’Tis the season to be merry! To race around the shops, or the internet, buying your loved ones presents. To blow up the family WhatsApp group with plans and promises of who’ll bring what. To Instagram pictures of your tree while getting stuck into the Baileys.
Except life isn’t a Hallmark movie and some of us will be dreading Christmas – particularly the perennial water-cooler question: “Are you going home for Christmas?” That well-intentioned query that implies that we all have a home – and, indeed, a family – that we’d want to return to.
I estranged myself from my parents over a decade ago, in my mid-twenties, when I finally understood that our relationship was beyond repair. That I would not be able to live a stable, happy life it I didn’t take that final step. It was one of the hardest times of my life. I had effectively lost my parents – and all that that entailed, both good and bad – but I didn’t feel entitled to grieve or to ask for support.
I know first-hand how isolating and painful this time of year can be, so it was no surprise to me that a report, published by Cambridge University and estrangement support charity StandAlone, found that 90% of the estranged people they surveyed found Christmas to be the hardest time of year. Perhaps this is inevitable when every film, every advert, every magazine article seems to reinforce the idea that how you are living your life is wrong. More shocking is that the charity’s earliest research implied at least five million people in the UK have made the choice to no longer be in contact with a member of their family, so go through this every year.
I always knew that I was not alone, but I never imagined there might be quite so many of us. It made me wonder now how many people I have met in my life might have been going through a version of my own seasonal hell themselves. I have stopped lying about my situation now and I cannot tell you the relief I feel, and the kinship when someone tells me they too have made that difficult decision. That, yes, Christmas without family might be painful, but it’s a hell of a lot easier than Christmas with them.
When asked over the years about where I’d spend Christmas, I always stuttered out vague answers and eventually found it so uncomfortable that I simply started lying. The truth seemed like an impossible taboo to break, even with people I considered friends. Family estrangement is all too common, but very rarely spoken about. For most people, it’s an extremely painful, but absolutely necessary, decision, but one that still comes with a sense of shame or stigma, no matter how valid the reasons.

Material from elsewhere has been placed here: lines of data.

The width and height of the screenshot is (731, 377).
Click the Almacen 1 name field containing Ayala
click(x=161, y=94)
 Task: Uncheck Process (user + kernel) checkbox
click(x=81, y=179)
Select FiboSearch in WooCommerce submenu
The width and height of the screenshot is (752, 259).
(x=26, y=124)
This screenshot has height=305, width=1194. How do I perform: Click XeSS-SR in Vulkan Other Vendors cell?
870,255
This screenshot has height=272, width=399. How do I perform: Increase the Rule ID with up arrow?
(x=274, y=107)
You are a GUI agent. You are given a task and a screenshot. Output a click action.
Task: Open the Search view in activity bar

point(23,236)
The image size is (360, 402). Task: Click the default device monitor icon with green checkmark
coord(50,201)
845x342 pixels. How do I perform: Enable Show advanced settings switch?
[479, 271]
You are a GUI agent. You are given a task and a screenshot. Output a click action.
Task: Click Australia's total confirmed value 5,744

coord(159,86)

That was the case for me anyway.
On the few occasions that I risked honesty and explained my situation, I was frequently met with horrified disbelief: “It can’t be that bad? Come on – blood is thicker than water,” or, “But Christmas is time for family. Don’t you feel like getting in touch?” As though a date in the calendar, a tin of Quality Street and some tinsel could fix the unfixable. Far worse, though, were those who responded kindly but with embarrassment or pity, forcing me to jolly up my lonely Christmas for their sake.
One of my happiest Christmases was spent frying myself a big steak in a Buenos Aires apartment while listening to true-crime podcasts
The thing about Christmas is that it highlights everything you do and do not have. The Christmases of my childhood were not just about excitement, but the money worries, the conspicuous absence of other family or friends, and mum’s desire to make good on nothing. This created a volatile Christmas cocktail that, in our house, resulted in bursts of joy and small, domestic, wine-fuelled explosions. Crying and plate-smashing. Everything upended, then put shakily back together half an hour later in time for the Queen’s speech.

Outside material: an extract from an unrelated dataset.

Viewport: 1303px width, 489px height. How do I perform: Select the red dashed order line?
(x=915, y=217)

In my late teens, I decided I hated Christmas, that memories of stomach-twisting anxiety superseded my memories of wrapping paper and visits to Santa. Then I fell in love and decided that perhaps it was safe enough to celebrate with my new partner and her warm, open family, and started to enjoy it a little.
After we split in my early thirties, I often had invitations to friends’ families and I did try a few times – but I found that being around another family, feeling out of place and too eager to please, was exhausting and made me feel sad. It would take me until New Year just to recover. Besides, I wasn’t an orphan; I had a family – just an incredibly complex one.

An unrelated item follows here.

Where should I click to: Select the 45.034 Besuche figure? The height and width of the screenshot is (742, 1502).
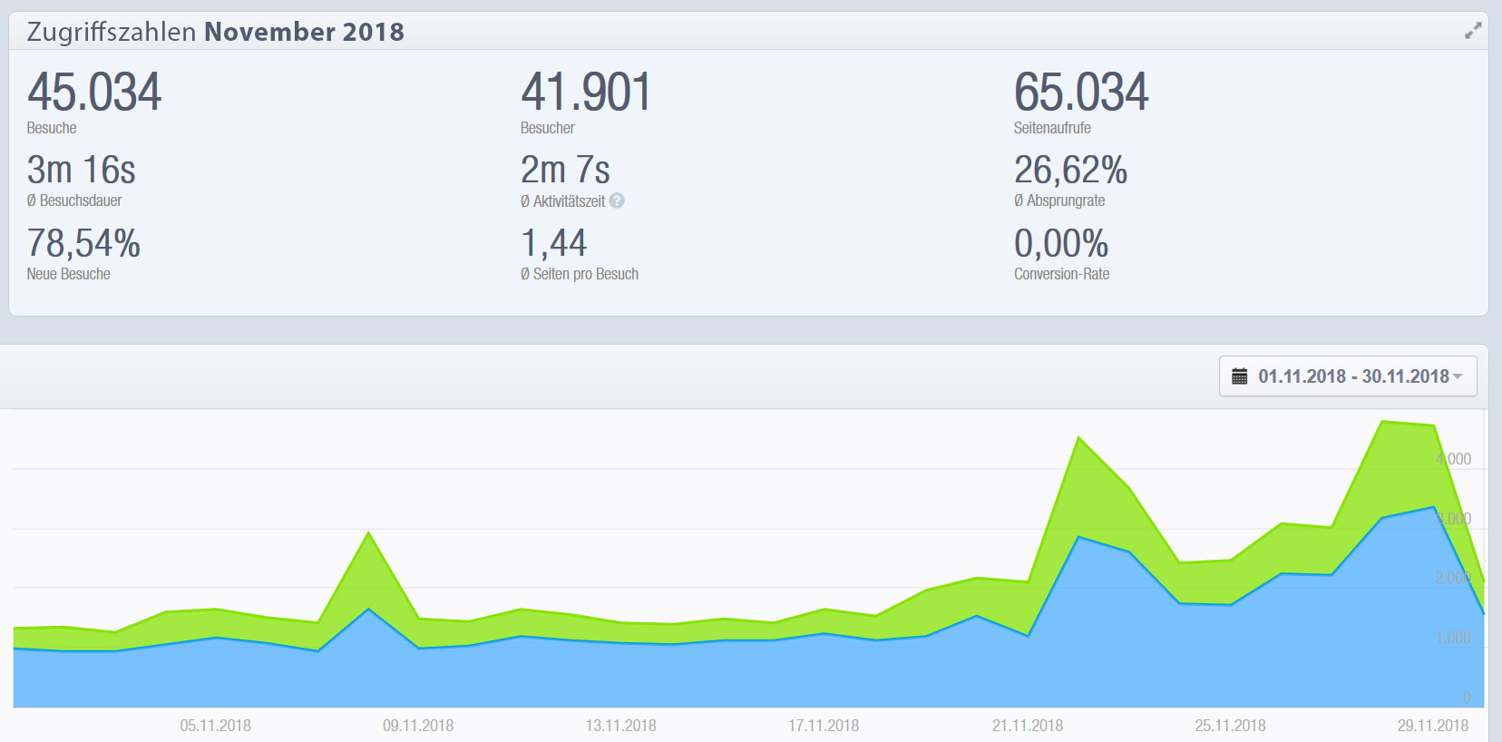pyautogui.click(x=94, y=93)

Eventually, I did find ways to make it work. I spent them alone, doing exactly what I wanted: eating sausages and mash on a houseboat I rented on the Thames, bingeing on a This Is England box set, taking a long cycle ride through the deserted streets. One of my happiest Christmases was spent frying myself a big steak in a Buenos Aires apartment while listening to true-crime podcasts. My one rule was to never drink a drop, lest booze swell my own emotional overspill.
I’m married now and my husband and I will stay home and eat our way through a lot of cheese and I’ll Skype my godkids. I’m grateful for our Christmases together and new, happy memories: our first, baking a pumpkin pie in a saucepan lid in a tiny, borrowed Highgate studio with no kitchen; our second, running out into the sea in Lisbon after coffee in bed; and, this year, slow dancing to White Christmas in Tesco’s veg aisle. But, truly, I’m even more grateful for those hard Christmases spent learning to find happiness for myself and realising the strength that could be found by living on my own terms.
Those years alone have been a gift that keeps on giving. I hope that, if you’re not with your family this year, you know you are not alone at all and that one day you might look back on these Christmases with real happiness and gratitude.